A disorder or a forgotten panacea?
When you peel back the layers and take an informed, contextual look at the consumption patterns of people all over the world what would initially seem odd takes on new meaning. In fact, the more I learn about traditional eating practices in other parts of the world the more I come to the realization that it is actually our own modern western diet that is strange. We label the consumption of earth as pica, a disorder, but it is perfectly “normal” to consume massive quantities of nutrient-free “food” that is full of sugar, chemicals, and preservatives. We wouldn’t consider eating ash or charcoal, but have no problem spend significant quantities of our paychecks at the health food stores on artificial supplements and medicines to supply the minerals lacking in our modern diets, control the pH of our blood, and settle our fragile upset tummies. We consider drinking blood taboo even though it has the ability to nourish us far beyond almost anything we do eat on a regular basis. And, saving the blood and using it as a source of food from the massive quantity of animals we slaughter has not only dietary but also ethical, sustainability, and monetary implications.
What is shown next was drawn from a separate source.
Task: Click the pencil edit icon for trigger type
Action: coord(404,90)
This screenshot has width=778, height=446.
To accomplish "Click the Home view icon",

We can learn a lot from watching how others eek out a living in marginal environments. In fact, if we take an honest, self-reflective look at our own environments who actually live in environments with less food resources? Is it the people of West Pokot that rely on nutrient and probiotic dense ash yogurt that has fermented for several months to make it through times of hunger or the Samburu who rely on rich blood and raw milk twice a day for months at a time as they follow their animals on pasture? Or, is it us who live in artificial cities with, except for the wild plants sprouting through the cracks in the sidewalk or the pigeons living in the city park, absolutely no remaining naturally occurring food resources anywhere and the millions of inhabitant subsist on food that is shipped in from the outside? We need to take a close look at what we consider “normal” and reconsider from whom we should take lessons about how to feed ourselves.